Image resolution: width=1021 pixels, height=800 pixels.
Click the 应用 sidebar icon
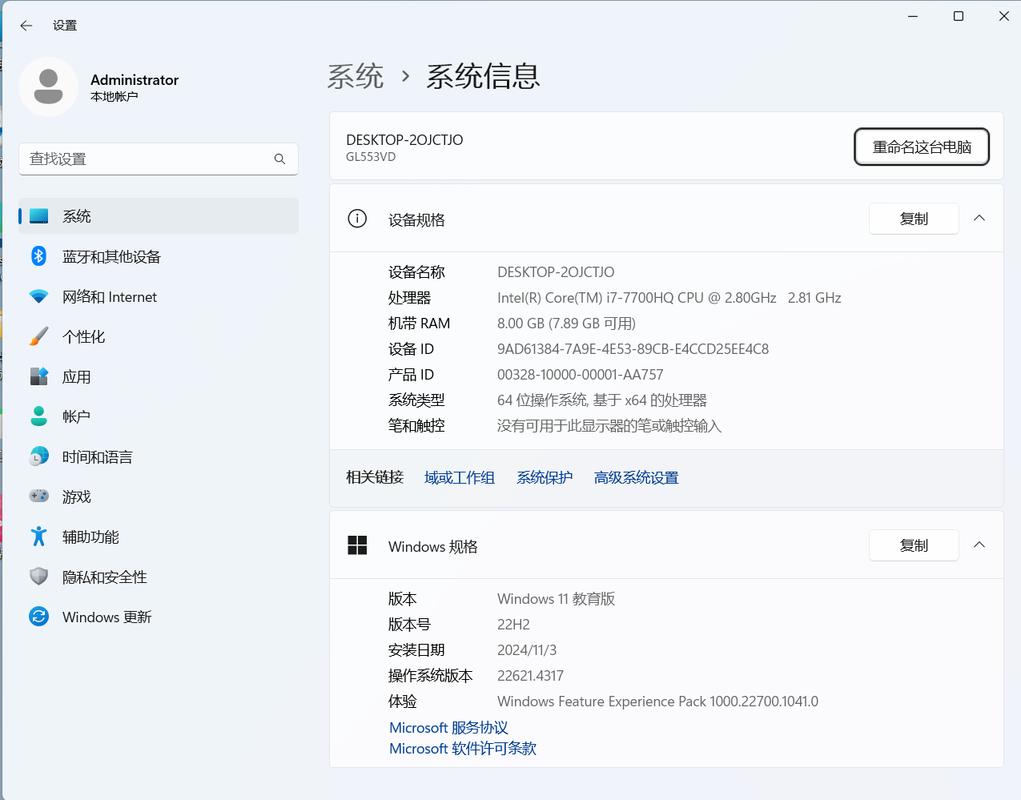[38, 376]
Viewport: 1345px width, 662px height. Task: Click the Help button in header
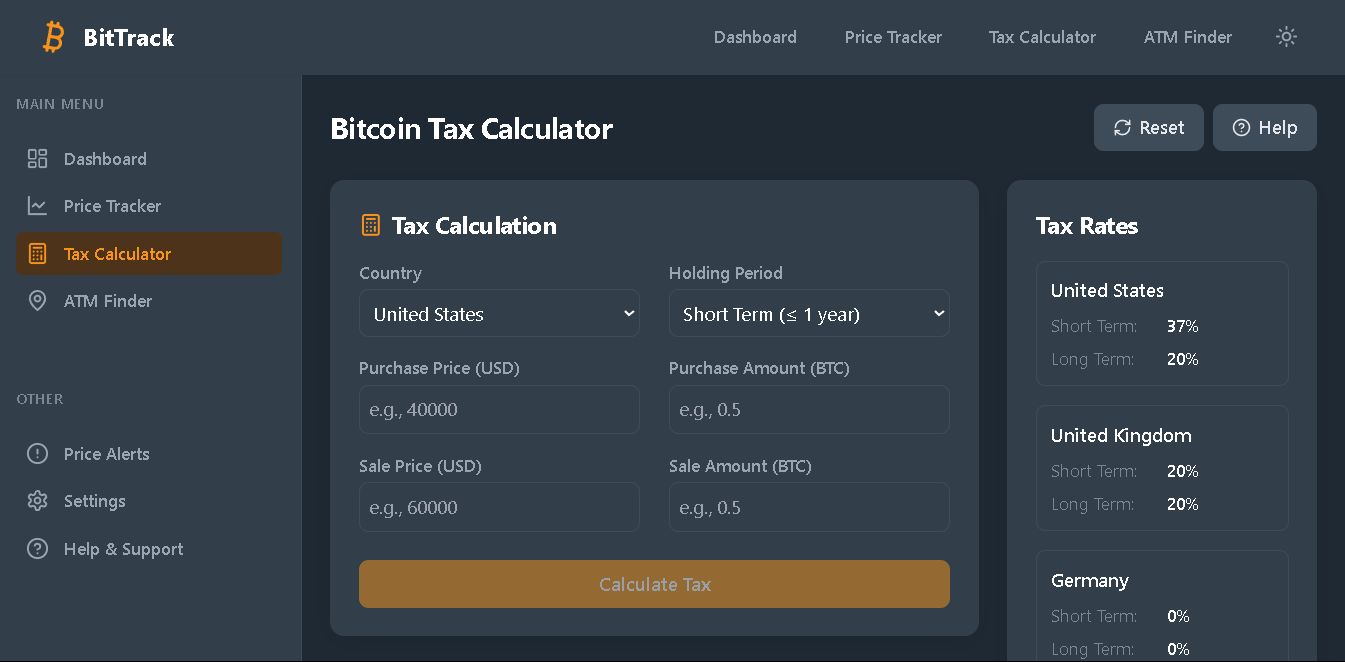(1264, 128)

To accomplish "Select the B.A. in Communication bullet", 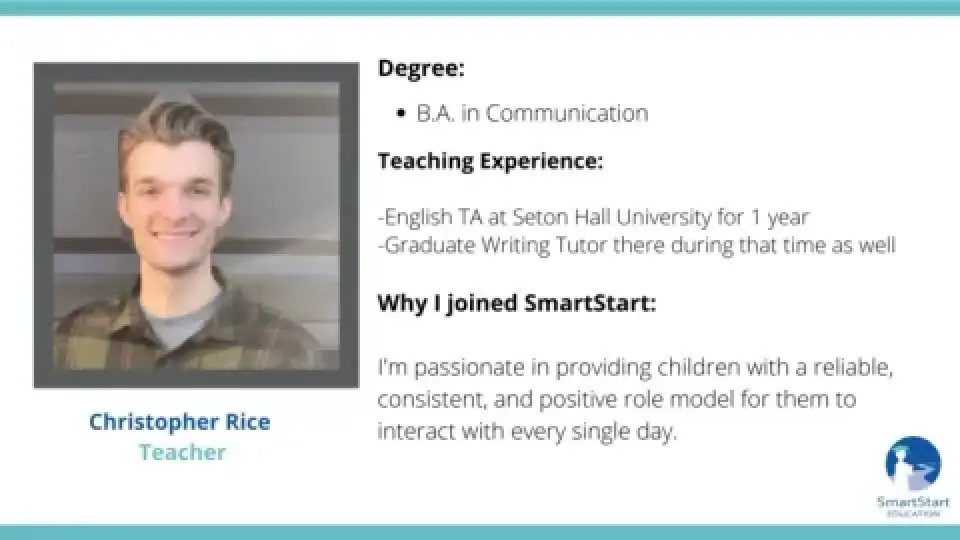I will [x=522, y=113].
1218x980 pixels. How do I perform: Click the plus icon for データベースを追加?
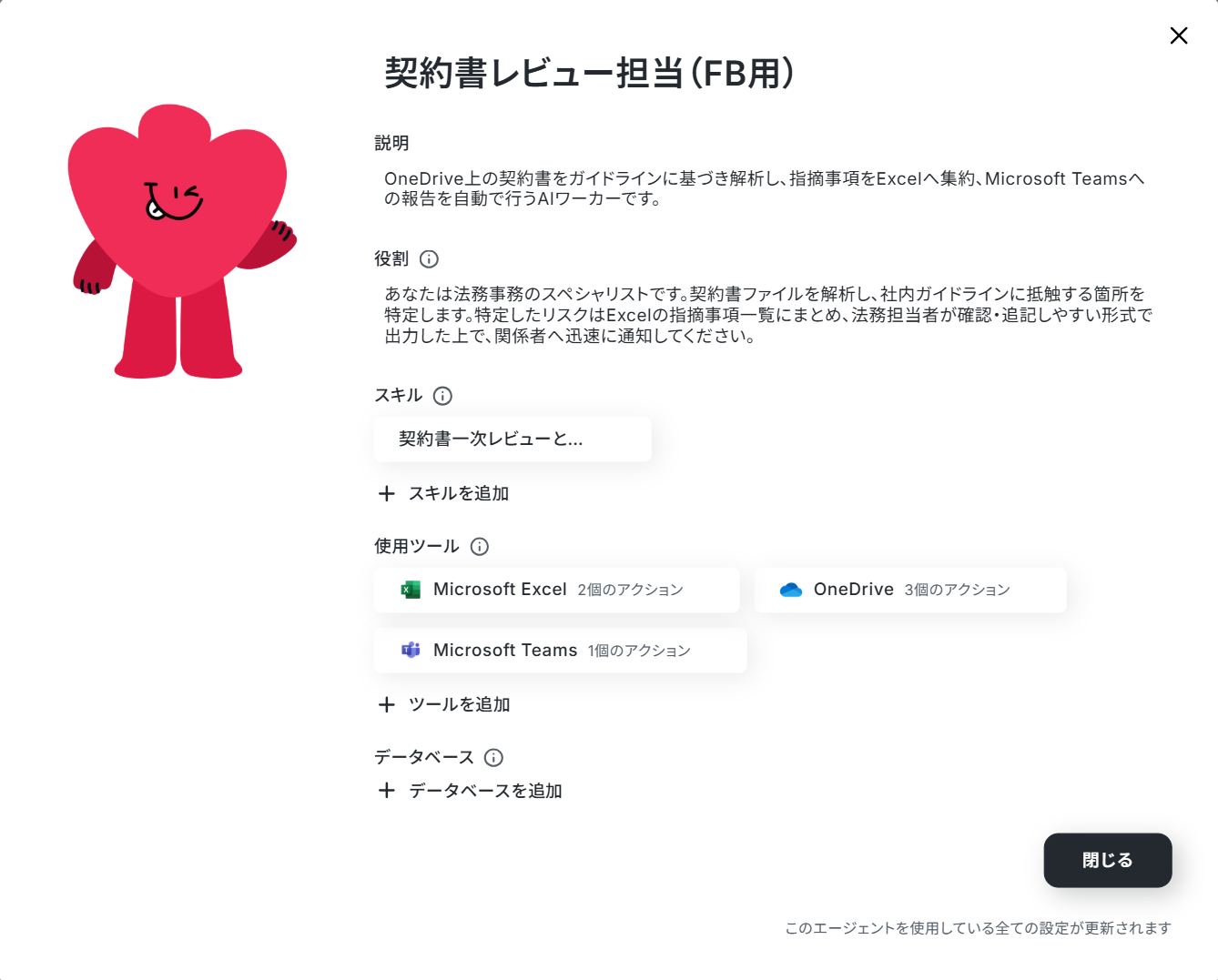click(387, 791)
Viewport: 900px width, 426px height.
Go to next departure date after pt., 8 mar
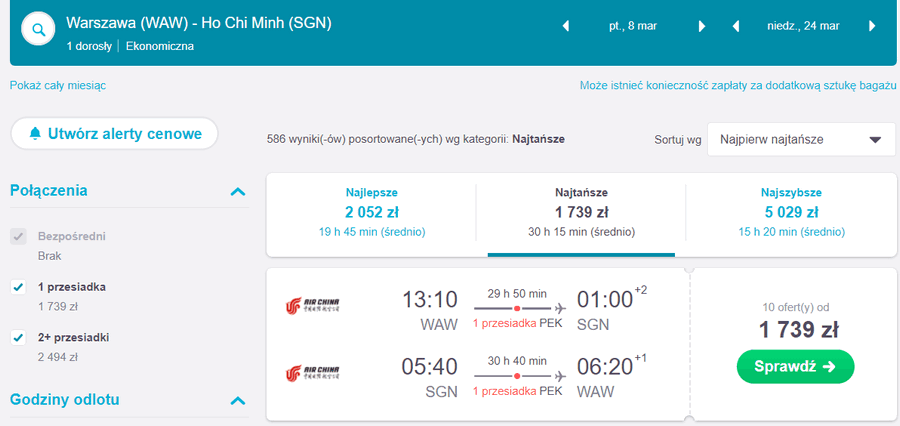(701, 26)
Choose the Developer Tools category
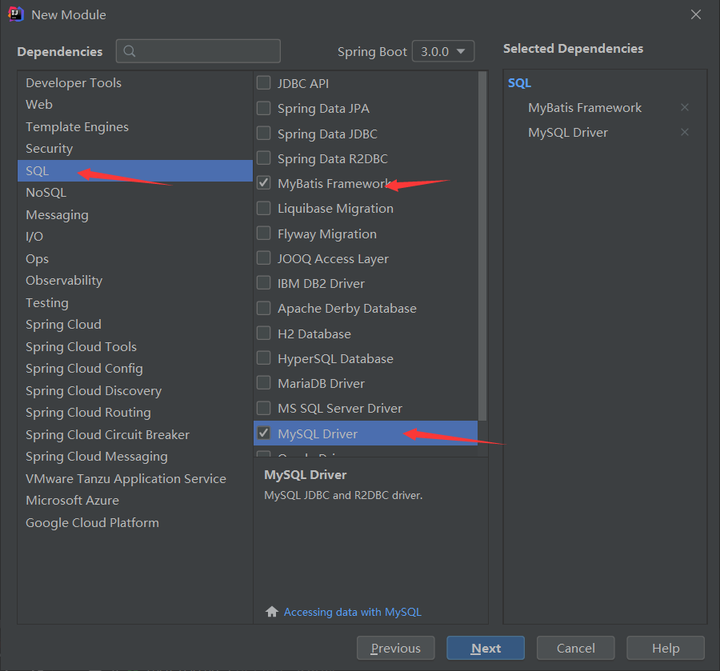720x671 pixels. [x=73, y=83]
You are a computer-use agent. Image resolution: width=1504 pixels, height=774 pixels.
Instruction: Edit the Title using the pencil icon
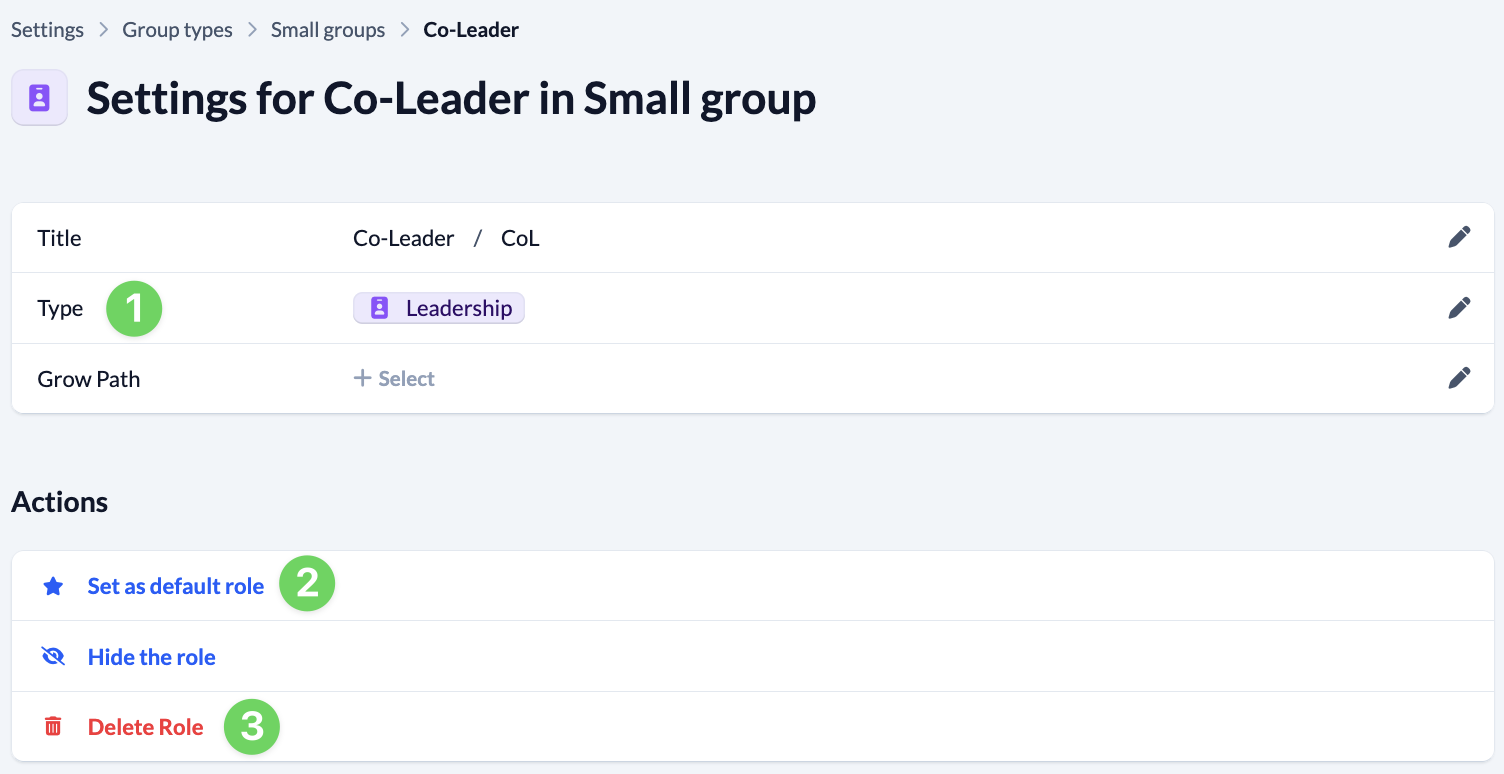[1459, 236]
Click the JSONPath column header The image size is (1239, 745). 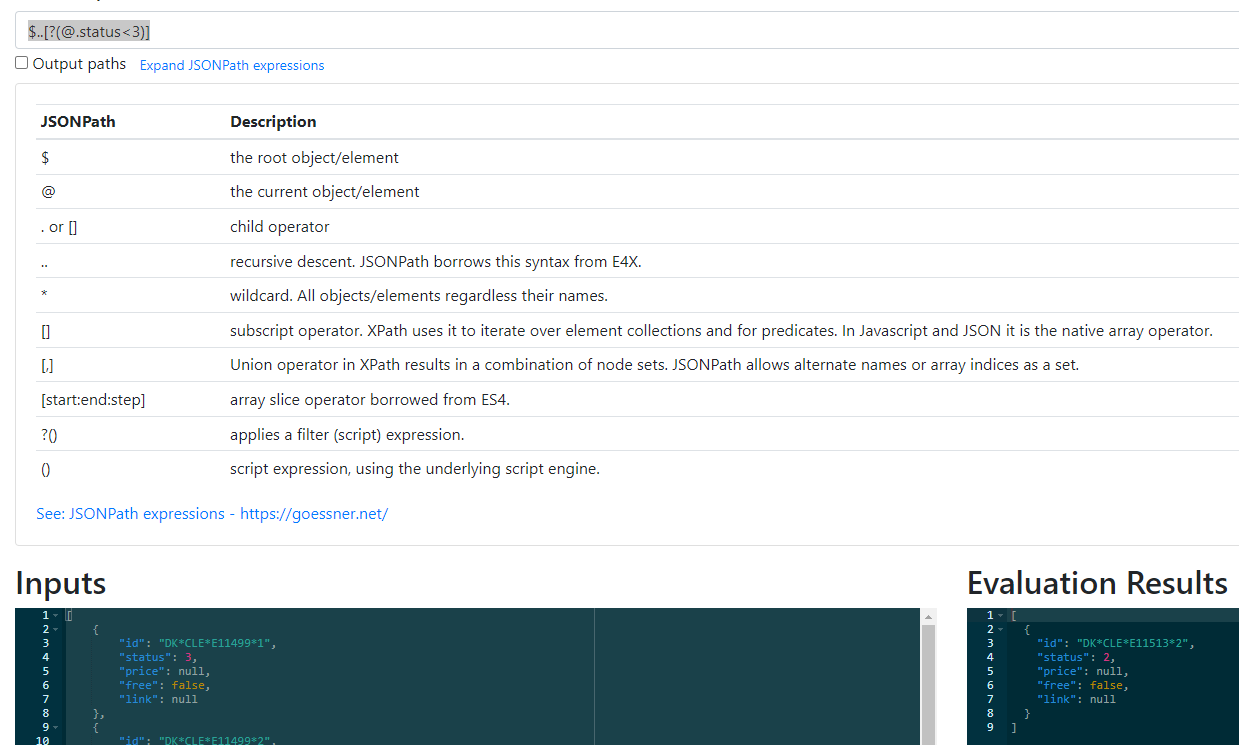78,121
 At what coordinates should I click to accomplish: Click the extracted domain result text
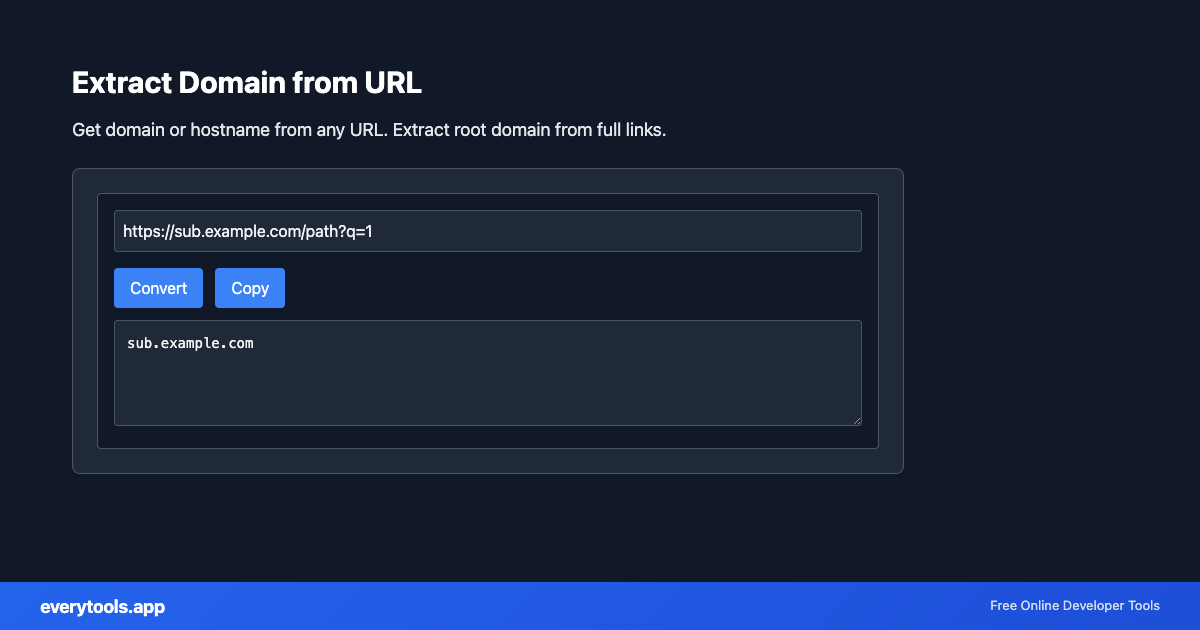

════════════════════

** Try it **
Check every line of the data, and copy the ones that contain "resolution".

** Finished task **
Image resolution: width=1021 pixels, height=800 pixels.
You are a computer-use agent. Image resolution: width=1504 pixels, height=774 pixels.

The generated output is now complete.